Myers perchance knew this better than any of the creatives to come out of Kent State. The night’s headliner, Deathstyles, began life as Lifestyles, its name change occurring after the shootings on campus rocked the director during its production. Incensed by the misinformation about the tragedy, he utilized footage shot by him and his students of the weekend leading up to Monday, May 4 and interviews with townspeople and students to create the documentary Confrontation at Kent State, which proceeded to be shown at college campuses and film festivals across the country. Now, it had returned to its home base as the first film of the night, with the wildly varying interpretations from townspeople who were not there angering many seated around me, some of whom were witnesses to the shootings themselves. From my detached vantage point of being born decades later, I was admittedly most fascinated by the sheer variety of opinion on who was to blame, and the other little details — such as the uncertainty as to whether or not there was an order to shoot, which has since been proven to have occurred with the unearthing of the Strubbe tape in 2010.
I was also morbidly curious about the perspectives of concerned mothers who defended the Guard while their little children stood by their sides, and both I and Visitors Center director Alison Caplan were fascinated by the black armbands worn by two decidedly pro-Rhodes mothers, given the accessory’s association with anti-war protest. Why they were wearing them remains completely unknown.

Following Confrontation was Allison, a short film composed after Myers’ students realized they had captured May 4 victim Allison Krause in life by complete chance. The image of her helping hold up a banner at the anti-war moratorium march that went through Kent the fall before the shootings are preserved and prominent at the Visitors Center. The footage of it in this film, soundtracked by her father Arthur reading an open letter to President Richard Nixon and a poem written in his daughter’s honor, adds a new anti-staticity to the still frames. What hit me most, however, was footage of her dancing at a rock concert on campus. The people around me and I later eagerly debated whether one shot showed the Measles, Joe Walsh’s old band, but I was much more than starstruck to see moving footage of her in that environment, so vulnerable and free.
And then there was Deathstyles, in which Kent State students served as extras, and I heard from attendees some great stories of interpersonal drama regarding the female lead, who dated just about everyone who was anyone on campus at the time.
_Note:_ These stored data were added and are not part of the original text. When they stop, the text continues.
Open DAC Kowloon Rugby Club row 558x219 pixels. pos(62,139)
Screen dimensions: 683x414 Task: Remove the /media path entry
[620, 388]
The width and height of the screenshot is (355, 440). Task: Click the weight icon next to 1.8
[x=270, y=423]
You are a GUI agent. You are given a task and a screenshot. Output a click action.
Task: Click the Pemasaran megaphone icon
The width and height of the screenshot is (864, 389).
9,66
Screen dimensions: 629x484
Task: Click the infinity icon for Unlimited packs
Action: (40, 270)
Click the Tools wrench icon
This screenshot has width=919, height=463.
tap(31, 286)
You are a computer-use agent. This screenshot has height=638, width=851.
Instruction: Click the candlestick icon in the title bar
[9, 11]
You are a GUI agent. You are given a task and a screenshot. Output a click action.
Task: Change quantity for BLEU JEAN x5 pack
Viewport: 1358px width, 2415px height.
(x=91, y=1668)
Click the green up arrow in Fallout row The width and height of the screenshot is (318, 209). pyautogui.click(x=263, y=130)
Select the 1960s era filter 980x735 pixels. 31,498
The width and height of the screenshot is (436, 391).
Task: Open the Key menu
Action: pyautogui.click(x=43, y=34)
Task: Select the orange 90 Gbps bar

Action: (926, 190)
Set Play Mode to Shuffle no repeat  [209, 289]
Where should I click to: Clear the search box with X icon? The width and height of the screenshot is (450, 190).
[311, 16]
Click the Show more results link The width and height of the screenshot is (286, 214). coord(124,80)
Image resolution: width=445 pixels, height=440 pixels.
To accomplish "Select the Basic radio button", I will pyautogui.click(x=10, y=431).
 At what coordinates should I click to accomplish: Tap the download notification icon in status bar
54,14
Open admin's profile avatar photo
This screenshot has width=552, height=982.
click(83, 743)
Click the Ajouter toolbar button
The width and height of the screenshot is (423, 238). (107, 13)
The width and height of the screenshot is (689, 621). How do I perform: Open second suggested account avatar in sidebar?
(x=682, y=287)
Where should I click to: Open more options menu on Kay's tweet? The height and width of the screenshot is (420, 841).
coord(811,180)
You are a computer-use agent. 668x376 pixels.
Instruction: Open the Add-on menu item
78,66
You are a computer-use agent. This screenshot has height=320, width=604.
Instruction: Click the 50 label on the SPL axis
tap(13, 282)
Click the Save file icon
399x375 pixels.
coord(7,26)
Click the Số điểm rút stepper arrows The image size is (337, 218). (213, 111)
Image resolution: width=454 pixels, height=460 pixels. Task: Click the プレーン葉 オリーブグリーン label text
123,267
The screening’s promotional materials made it notable that Chris Butler appears in the film; before he was rocking out with the Waitresses, Tin Huey, and more, he was rocking silver face paint in a penultimate scene, though the manner in which the sequence was shot made him difficult to make out. I was, however, able to catch Jerry Casale, who went on to co-found Devo, in the split second during which he appears, instantly recognizable by his pairing of round sunglasses and an awful bowl cut.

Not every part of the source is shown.